MM: There's been some talk that James is more liberal than his father. Do you see the political alignment of News Corp.'s outlets shifting once Rupert retires?
PL: It may be possible. Clearly, there hasn't been any evidence that James cares as much about the kind of conservative ideology, if you will, that certainly comes across in the Fox News Channel and the New York Post and a lot of the British tabloids that he owns. I don't get a sense that James is by any means highly left-leaning. I can't imagine News Corp. post-Rupert would go from something that has a very conservative, right-wing mantra -- or at least that's the accusation -- I don't see that changing drastically.
I think there have been some subtle changes with Rupert at the helm that I James has been a part of. News Corp. has been talking the talk, at least, of being a little bit greener, and that's something that has the hallmark of James talking in his dad's ear.
MM: You describe Murdoch has having almost a kind of attention deficit disorder -- he gets obsessed with something for two or three years, then forgets all about it and moves onto something else. Recently, he's been taking a lot of criticism for his fixation on newspapers. Is it just a phase?
PL: That one I think is going to be a little more difficult for him to outgrow. Clearly he did kind of have that phase with satellite television and with online media...but with newspapers, simply because it is a business he grew up in, it may be a little harder for him to let go that infatuation, especially since The Wall Street Journal is something he's hungered for for at least two decades. Anything that's a kind of ego-driven type of media business, which in many cases books and newspapers are, it may be difficult for him to give that up even if it's not fiscally a growing part of his business.
MM: There's long been talk that he'd like to buy The New York Times, and now there's speculation that he might buy the Los Angeles Times. Do you see either of those deals happening?
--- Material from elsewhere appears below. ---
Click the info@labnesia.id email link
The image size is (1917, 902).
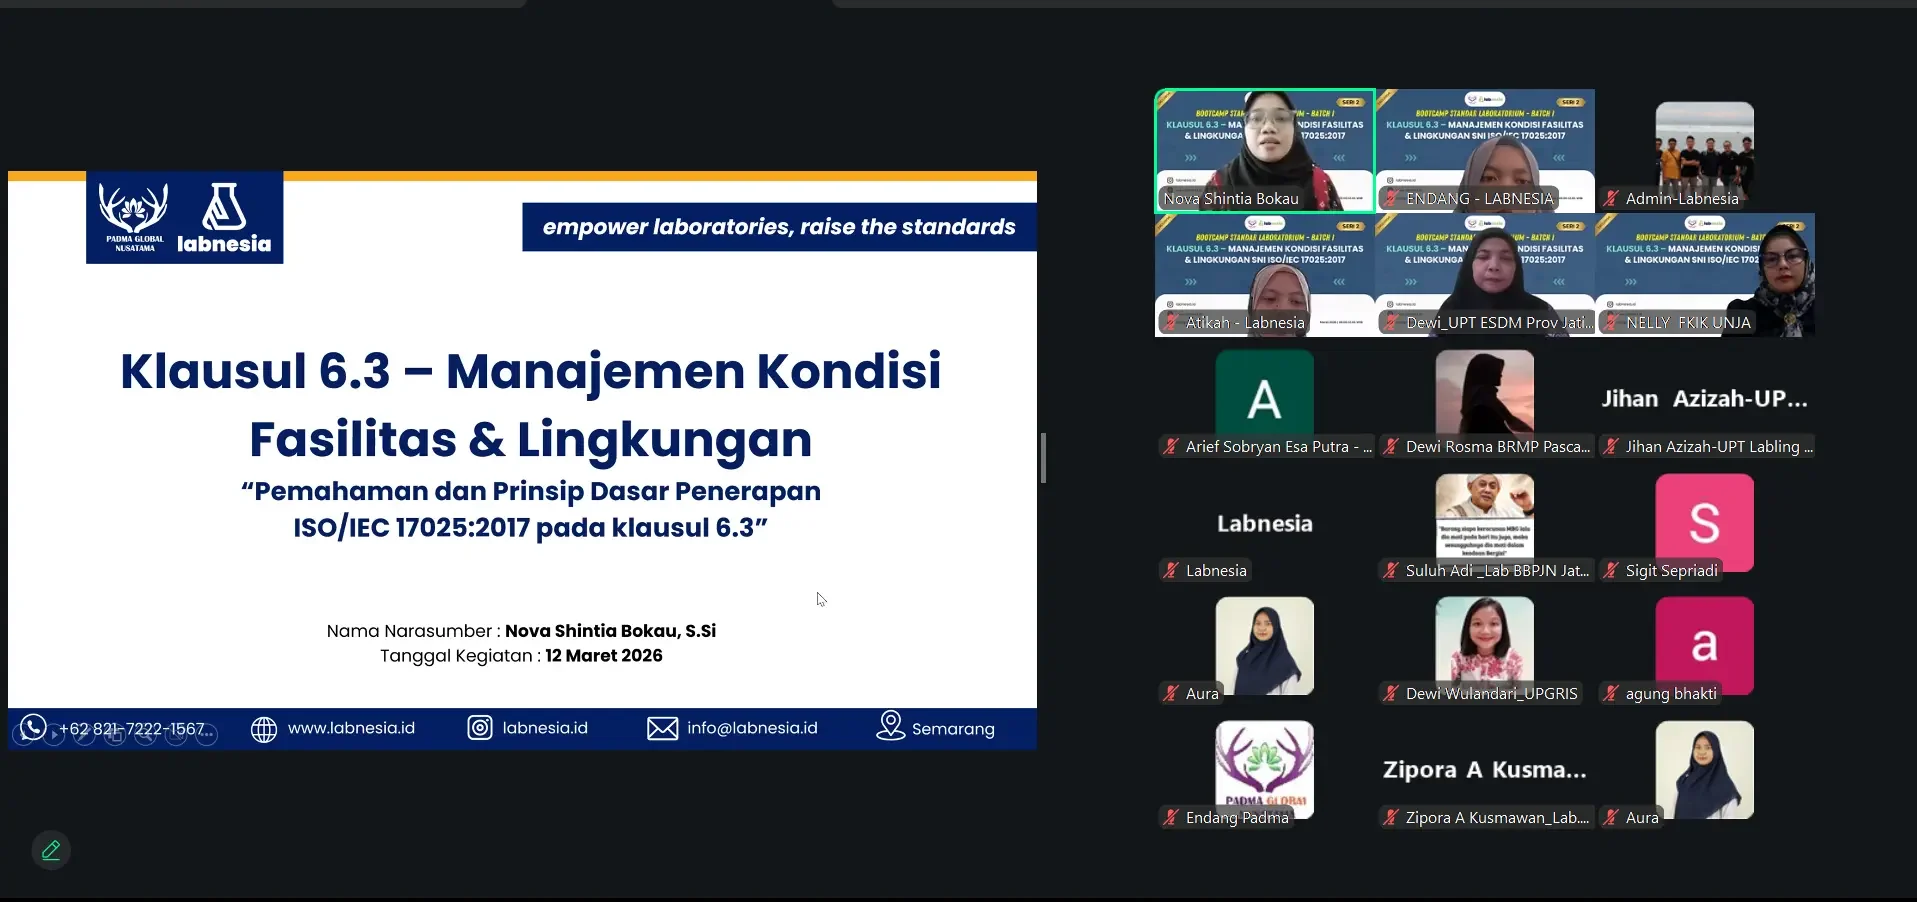[x=753, y=727]
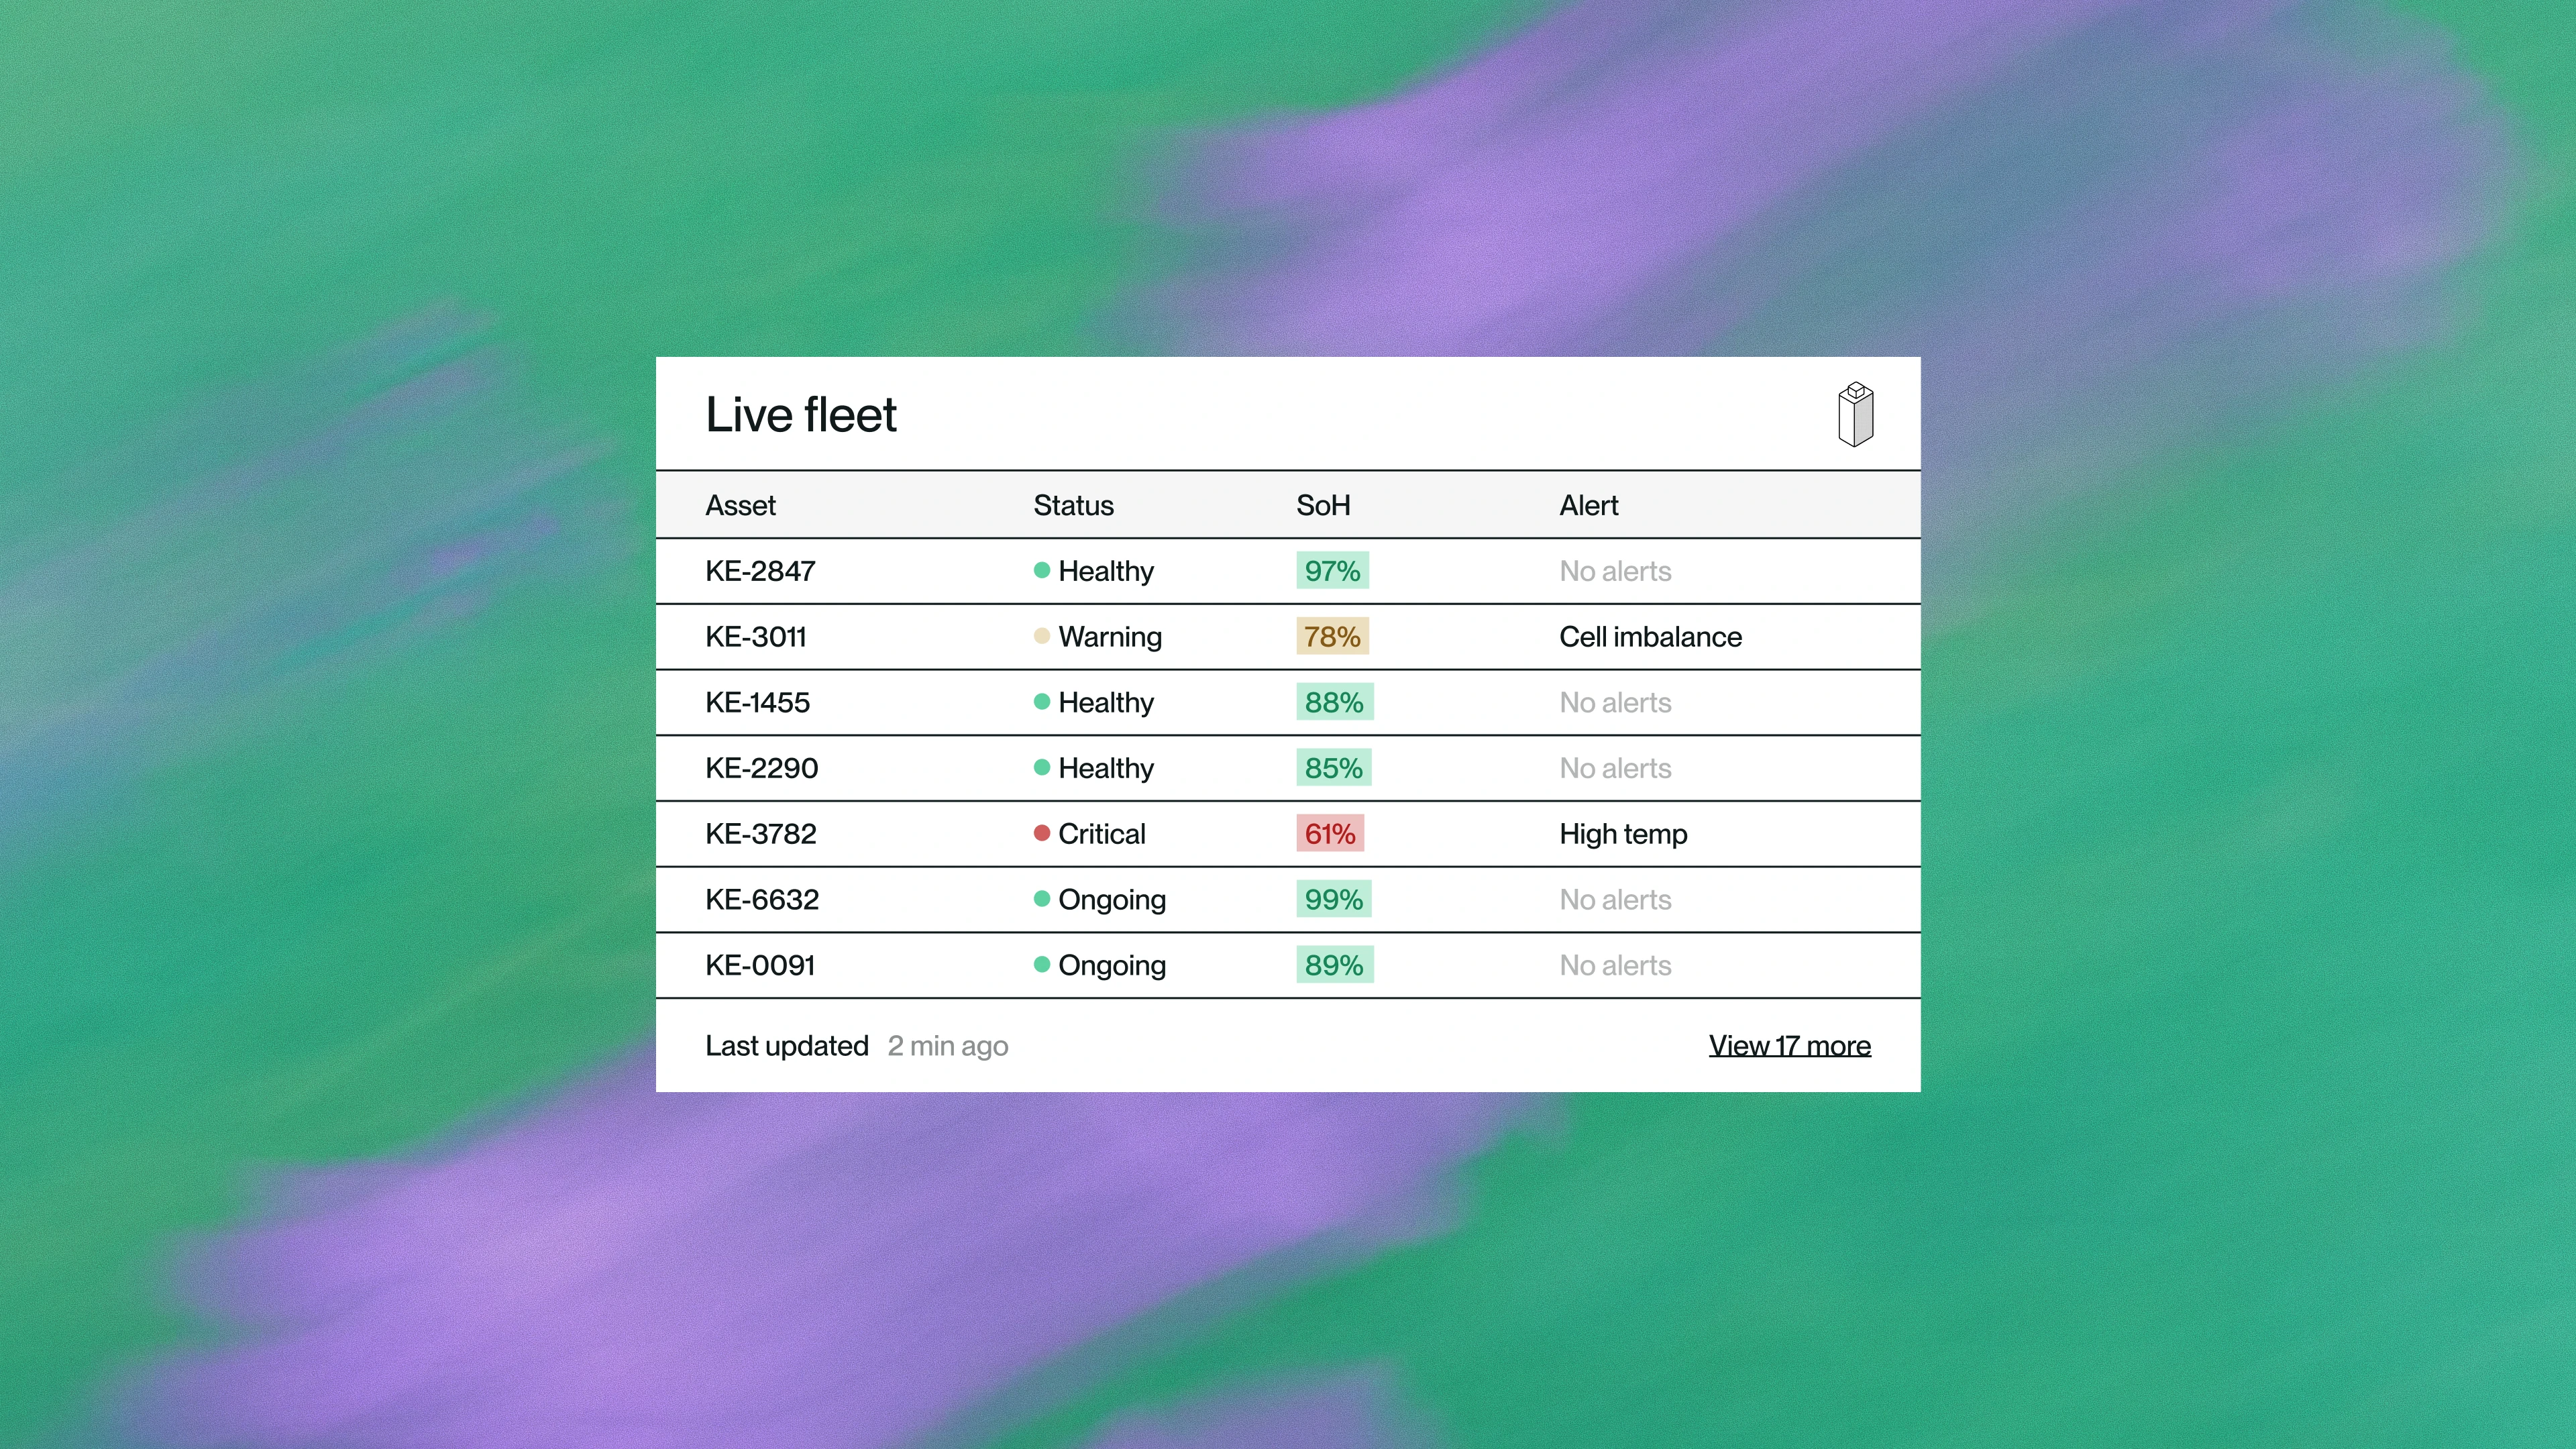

PL: I wouldn't be completely surprised if he tried to do at least one of them. Given the heightened amount of attention on him right now, partly because of the cartoon flap with the New York Post, I think he would face a lot of resistance in in trying to pull off a deal for the New York Times, since he already owns the Post and the Journal. I think there would be some legitimate concerns about market concentration. That said, he clearly has shown a desire to be in the classic newspaper business. That's what his father founded, that's what he grew up in, and even though many people get this sense that the newspaper industry is in a very tragic demise right now, he still is enamored of that industry, and he's enamored of anything that's viewed as a very respectable publication.
MM: Fox Business Network: Will Murdoch prove the doubters wrong again, or are the odds just too long this time?
PL: I think the odds are too long. It's somewhat ironic or paradoxical that obviously this is time where there is intense interest in financial news, so I think it's kind of interesting that a network such as his would not be succeeding at this time, but part of the problem is because the economy and the markets are always in the news, it's really not just facing competition from CNBC, but from CNN and MSNBC and Fox News and all the major networks, too. It would've been one thing to launch a business network if the market was doing well. But because the economy is in such poor shape, he faces the dual challenge of trying to supplant CNBC as well as his own 24/7 news network. Fox News is obviously not going to cede interest in an economic story just because there's Fox Business.